In my last Blog entry (If The Cost Of Insurance Goes This High, You Are Guaranteed To Have Some Angry Clients), I spoke about the issues with Universal Life (UL) policies in this low interest rate environment.   

But UL policies aren’t the only policies affected – Whole Life policies also have been dramatically affected as dividend rates have continued to drop.  Our Remediation Team is seeing problems on a frequent basis for Whole Life policies….especially Term Blended Whole Life policies.

Of all Permanent life products, Whole Life has the highest premiums.  To lower the premium costs, Whole Life can be blended with a Term Life component, which future dividends convert over time to Paid-Up Whole Life coverage……if things go right

If things go wrong, there can be at least three issues:

  1. The policy may not mature for the full death benefit if the Term portion is not completely replaced by Paid-Up Insurance.
  2. The policy becomes cost prohibitive in later years because of the rising costs of the Term component not replaced by Paid-Up coverage.  These costs are not guaranteed and increase with age.
  3. Out-of-Pocket Premiums required for a longer than planned period.  These policies were often sold with a “vanishing premium” concept where the policy owner expects to pay a limited number of years and then dividends (not guaranteed) are used to pay the premium. Often, this does not occur as planned.
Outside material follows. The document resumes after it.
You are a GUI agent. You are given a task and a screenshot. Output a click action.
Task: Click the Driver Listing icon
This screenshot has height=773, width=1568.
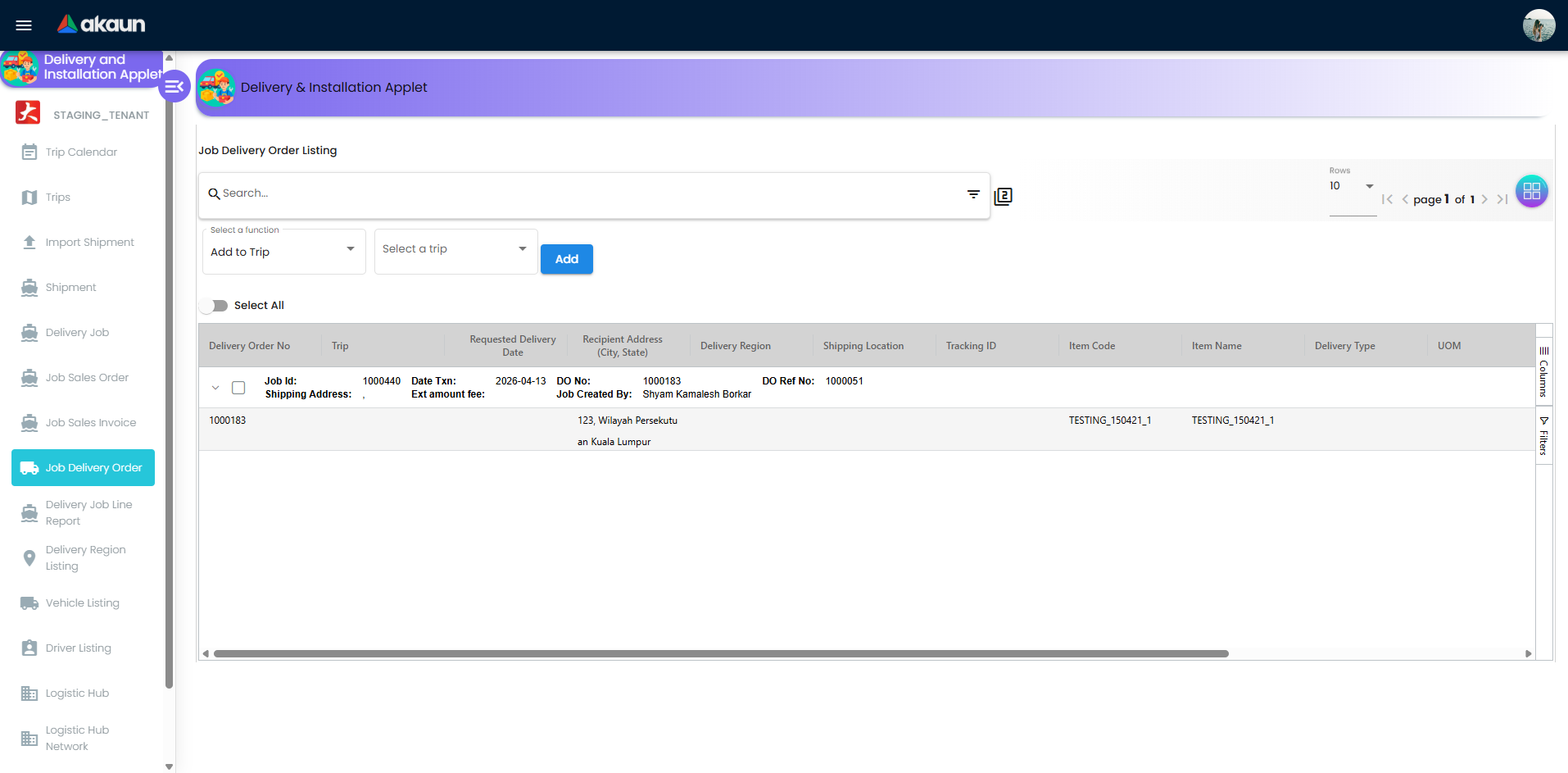click(x=29, y=648)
A recent Term Blend policy that our Remediation Team ran into had all three issues.  A history of that policy:

  • July of 1996: Policy was issued with a total death benefit of $1,200,000, consisting of a “base WL policy” of $250,000 and a Term component of $950,000.  At policy issue, it was projected that the initial premium of just over $5,000 would only have to be paid for the first 10 policy years. Dividend crediting rate at issue was 8.25%.
  • 2007: First known review of policy. The premium “vanish” did not to occur. The carrier reported 6 more years of premium (through policy year 16) would be needed until out of pocket contributions could stop.  Dividend rate was 7.15%.
  • 2011: The carrier projected premium contributions would be needed for 2 more years (through policy year 18.)  Dividend rate was 6.75%.
  • 2013: ITM took over policy management.  A notice was received from carrier stating that premium will have to be paid until policy year 58, a full 40 years longer than projected just two years prior.  Aaron Hanson, a Policy Remediation Specialist with ITM, contacted the carrier and confirmed this.  Dividend rate currently is 5.05%.

Outcome: The initial projection of 10 years of out of pocket premium contributions turned into 58 years of actual contributions.  It should also be noted:

  • If full premium is not paid, the policy death benefit will begin to deteriorate, dropping as low as $250,000 in later years.
  • Dividends could improve which would change the outcome for the better.
  • In addition to a lower dividend rate, the cost of insurance in the Term component went up dramatically.  Remember that in a blended policy, the Term costs are not guaranteed.  In fact, in this policy the actual Term costs in policy year 17 were 260% higher than what was projected.   

Among the options the Trustee has:

  • Pay full premium for 40 more years and continue with full death benefit.
  • Discontinue premium payment and hope death occurs before the policy deteriorates.
  • Surrender the policy for cash value.
  • Receive a guaranteed Paid-Up policy for an amount much less than existing death benefit.
  • Shop for a new/better policy.

Today, the management of life insurance has challenges never seen before.  If you are a Trustee of life insurance policies, now is not the time to take your eyes off of your portfolio.